Likewise, 3 Idiots — which spent around Rs. 15 crore on promotions, and ended up grossing over Rs. 300 crore at the box-office —had Aamir Khan on a promotion spree. The film exploited every possible marketing option, from the online release of the film, association with insurance products to Sachin Tendulkar endorsing the film, which put the movie among the most successfully promoted films of recent times. Stickers were pasted behind 10,000 auto rickshaws as it is the most popular mode for commuting and works wonderfully with great recall value.

Ajab Prem Ki Ghazab Kahani, which allotted  Rs. 10 crore for promotions alone, was hyped as the first movie to use the Ranbir-Katrina on-screen chemistry. Unfortunately that didn’t help the film garner box-office success.

Satellite rights
Big Entertainment’s Well Done Abba, directed by Shyam Benegal in a minimal budget of Rs. 6 crore, recovered its costs at the festivals where it was showcased.

Yash Raj Films’ Badmaash Company, which was made at a production cost of Rs. 27 crore was inclusive of print and promotion, but its total revenue so far is Rs. 30 crore.

Reliance sold Kites and Raavan combined together for satellite rights worth Rs. 36 crore.

Says Anurag Kashyap, whose Udaan is all set for a July 9 release, “We made a film with a budget of Rs. 4.5 crore. We had no stars to promote our film. We had to devise new methods to promote it but we are happy we recovered our costs completely even before the release.”

But not all small films can turn out to be profitable ventures. If they fail to get just about an average or below average opening, their journey is very rocky.

“The success of a film’s promotional campaign is reflected in the first three days at the box-office collection. Earlier, when movies were made, we would wait for the golden jubilee and silver jubilee runs. We could revive the movie if it did well. Movies these days make money mostly in the first week of their release. So pre-marketing is more important. A small budget film spends around 10 percent on pre-release promotions, while big budget movies spend around 20-30 percent,” says producer Subhash Ghai.

Failures
“Sometimes these tactics can boomerang,” Subhas Ghai adds. Despite having great artists, Mani Ratnam’s Raavan spent a lot on the pre-marketing strategies. It was made at a budget of Rs. 35 crore, but then it went up to Rs. 100 crore. Mani Ratnam fell ill. The film was made in three languages and lastly it         premiered in London. Komal Nahta, trade analyst says, “The slow start at the box-office  is also because the promos of Raavan didn’t convey much. Today, the audience wants to know what the movie is about before they buy a ticket.”

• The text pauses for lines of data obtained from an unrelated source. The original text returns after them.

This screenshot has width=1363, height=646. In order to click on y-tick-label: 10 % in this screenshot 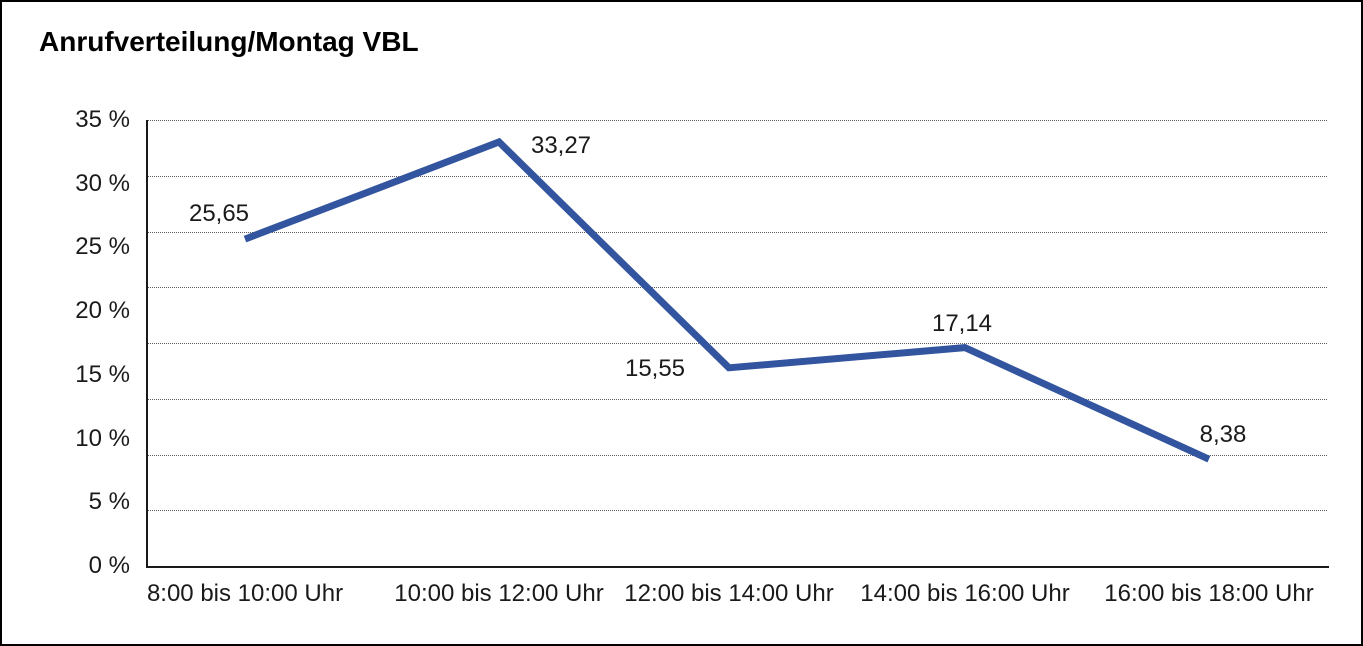, I will do `click(102, 438)`.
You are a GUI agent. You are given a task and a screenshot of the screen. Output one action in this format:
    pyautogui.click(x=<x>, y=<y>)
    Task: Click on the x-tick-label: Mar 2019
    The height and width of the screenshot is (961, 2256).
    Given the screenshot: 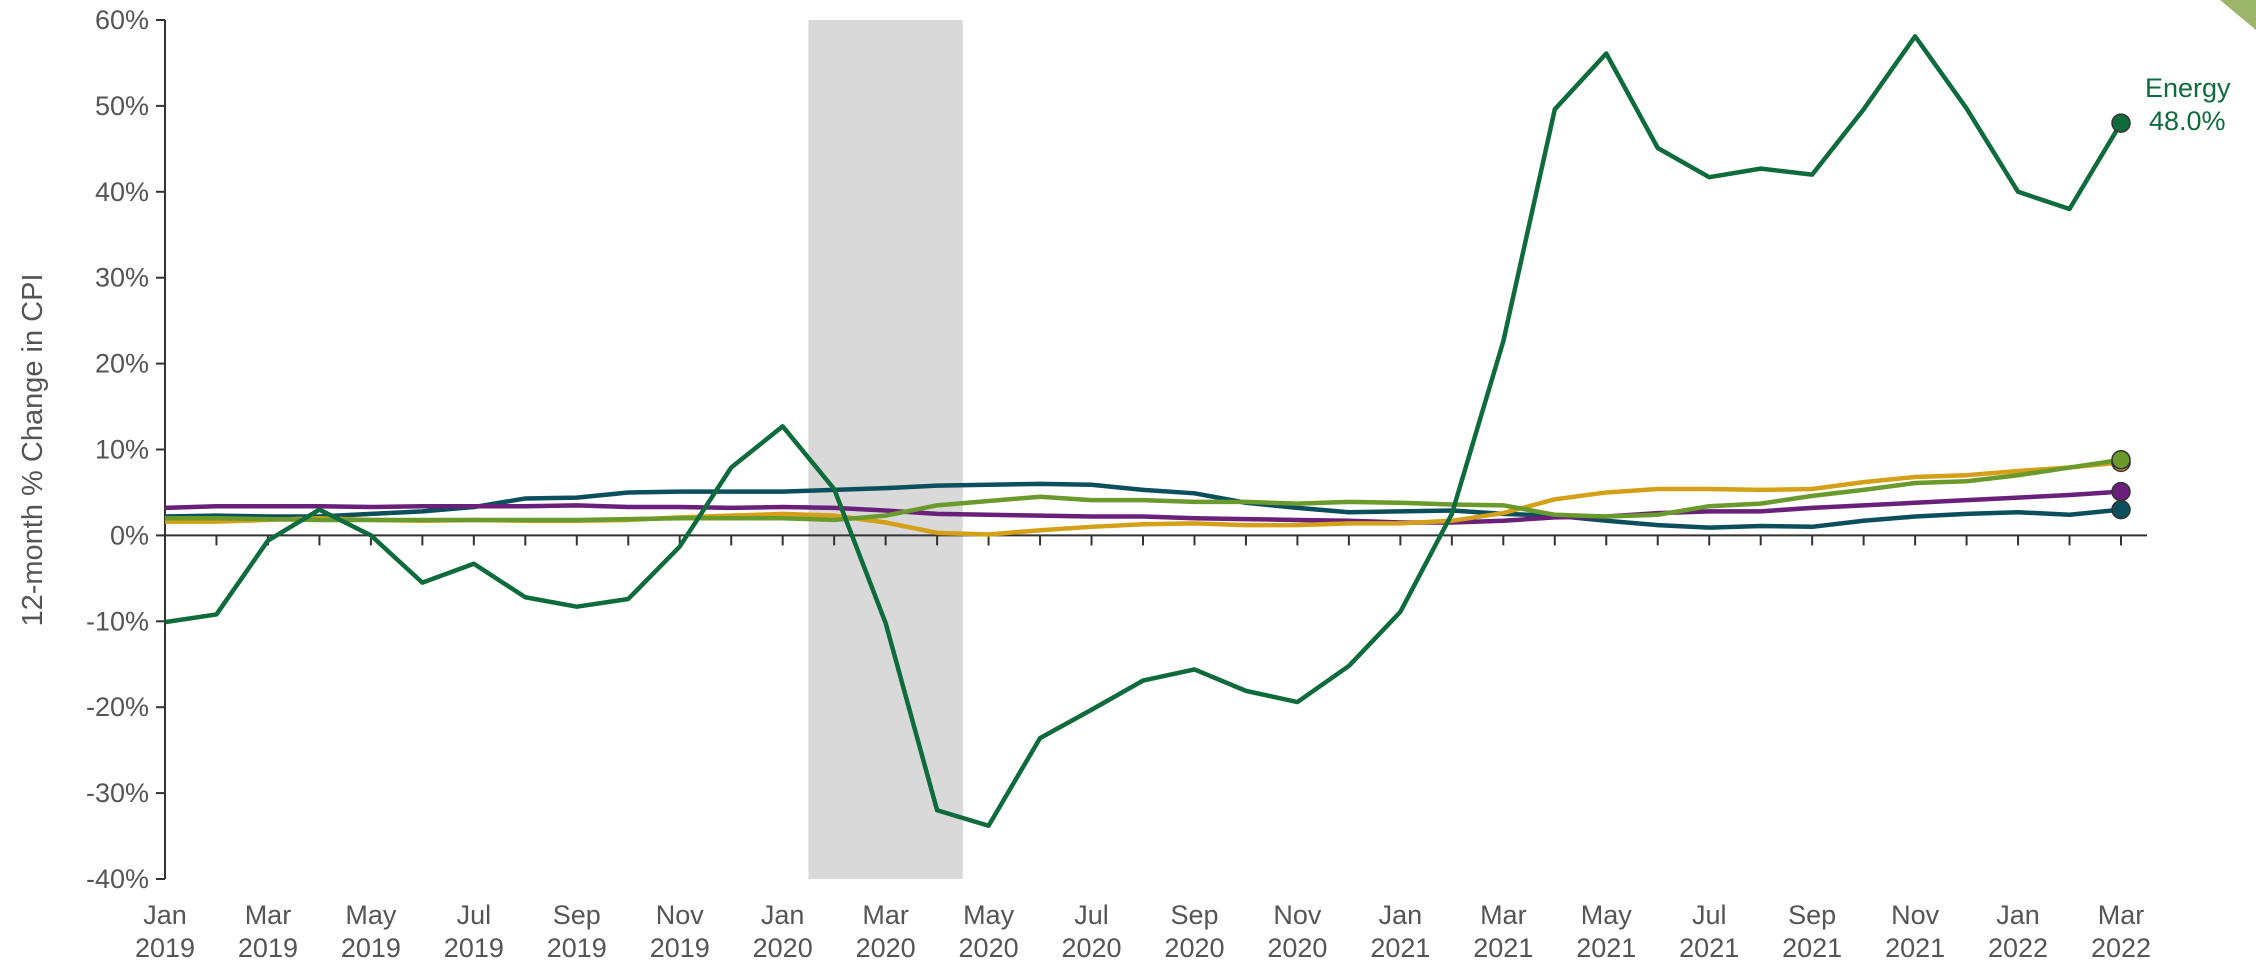 What is the action you would take?
    pyautogui.click(x=268, y=930)
    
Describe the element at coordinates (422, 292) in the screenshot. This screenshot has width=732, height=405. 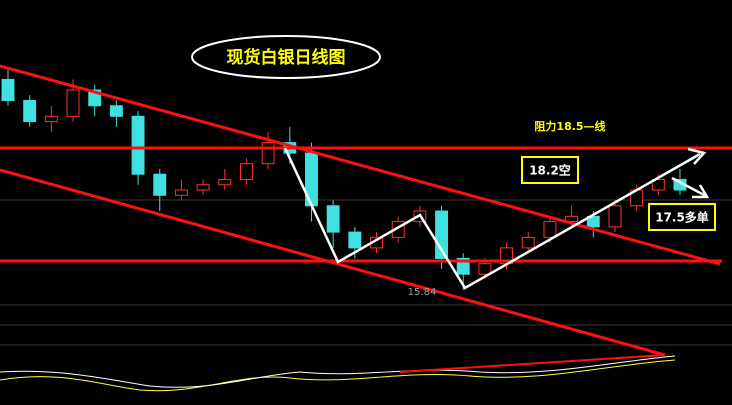
I see `low-label: 15.84` at that location.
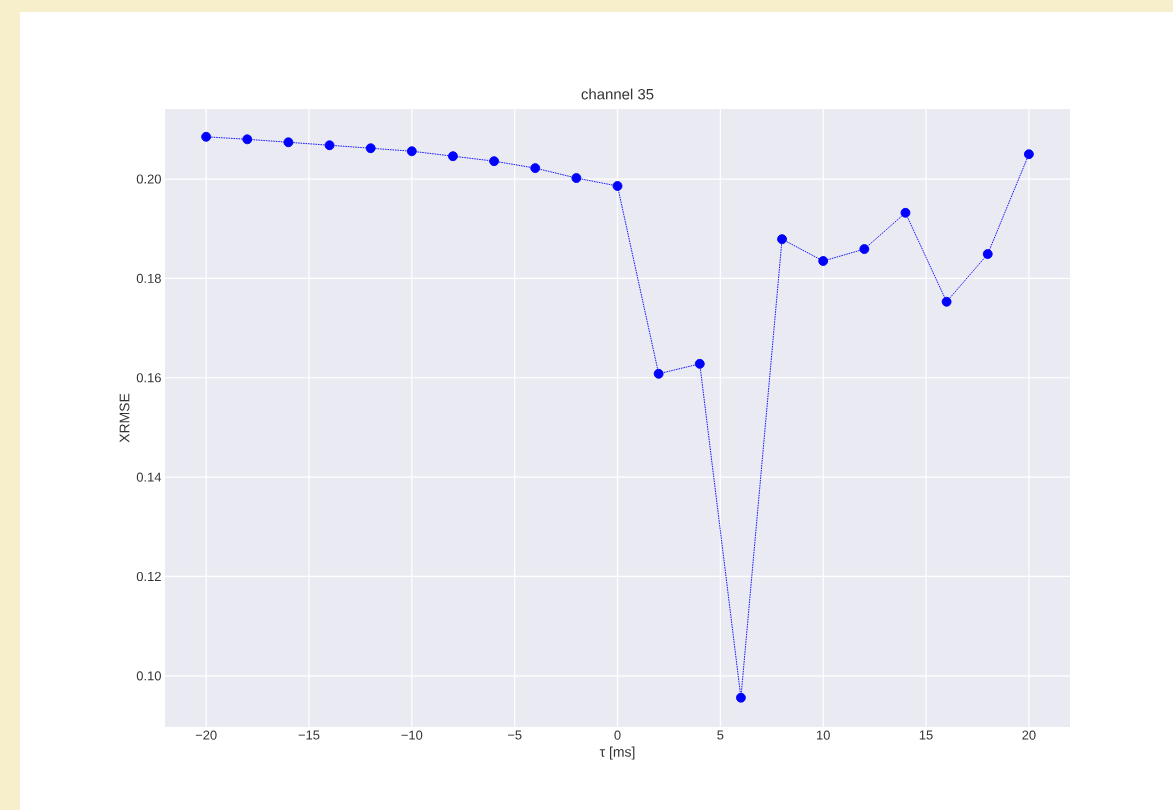  Describe the element at coordinates (617, 753) in the screenshot. I see `x-axis-title: τ [ms]` at that location.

Kites was made at a budget of Rs. 60 crore but then was sold to Reliance Big Entertainment for a whopping Rs. 150 crore. At the end of the day, the producer had already made his profit but it was the corporate house that suffered the losses.

“There are two causes for the failure of big films. The bigger the price, the bigger are the budgets. Secondly, for films like Kites and Raavan, the budget was too high. Producers recover their cost by selling the film to corporate houses. But what about the corporates? They will have to concentrate on right prices and right content. No amount of promotion is going to help the film,” says Taran Adarsh, a trade analyst.